YOUR INSTRUCTIONS:
Your task is to extract every line from the material below exactly.

DATA LISTING:
▬▬▬▬▬▬▬▬▬▬

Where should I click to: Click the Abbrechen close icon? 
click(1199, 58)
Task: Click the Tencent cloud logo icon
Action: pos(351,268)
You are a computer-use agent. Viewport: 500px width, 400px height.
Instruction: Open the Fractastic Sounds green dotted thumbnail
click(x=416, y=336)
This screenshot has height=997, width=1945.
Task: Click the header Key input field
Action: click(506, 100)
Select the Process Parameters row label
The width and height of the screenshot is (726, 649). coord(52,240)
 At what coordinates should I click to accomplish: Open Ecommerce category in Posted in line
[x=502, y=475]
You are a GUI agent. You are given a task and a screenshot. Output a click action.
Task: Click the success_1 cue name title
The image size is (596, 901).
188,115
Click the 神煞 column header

▬▬▬▬▬▬▬▬▬▬

ANSWER TO THIS EXERCISE:
Where should I click to: Click the Abbrechen close icon? 
click(1199, 58)
Task: Click the Tencent cloud logo icon
Action: pos(351,268)
You are a computer-use agent. Viewport: 500px width, 400px height.
Instruction: Open the Fractastic Sounds green dotted thumbnail
click(x=416, y=336)
This screenshot has height=997, width=1945.
Task: Click the header Key input field
Action: click(506, 100)
Select the Process Parameters row label
The width and height of the screenshot is (726, 649). coord(52,240)
 At what coordinates should I click to accomplish: Open Ecommerce category in Posted in line
[x=502, y=475]
You are a GUI agent. You are given a task and a screenshot. Output a click action.
Task: Click the success_1 cue name title
The image size is (596, 901).
188,115
Click the 神煞 column header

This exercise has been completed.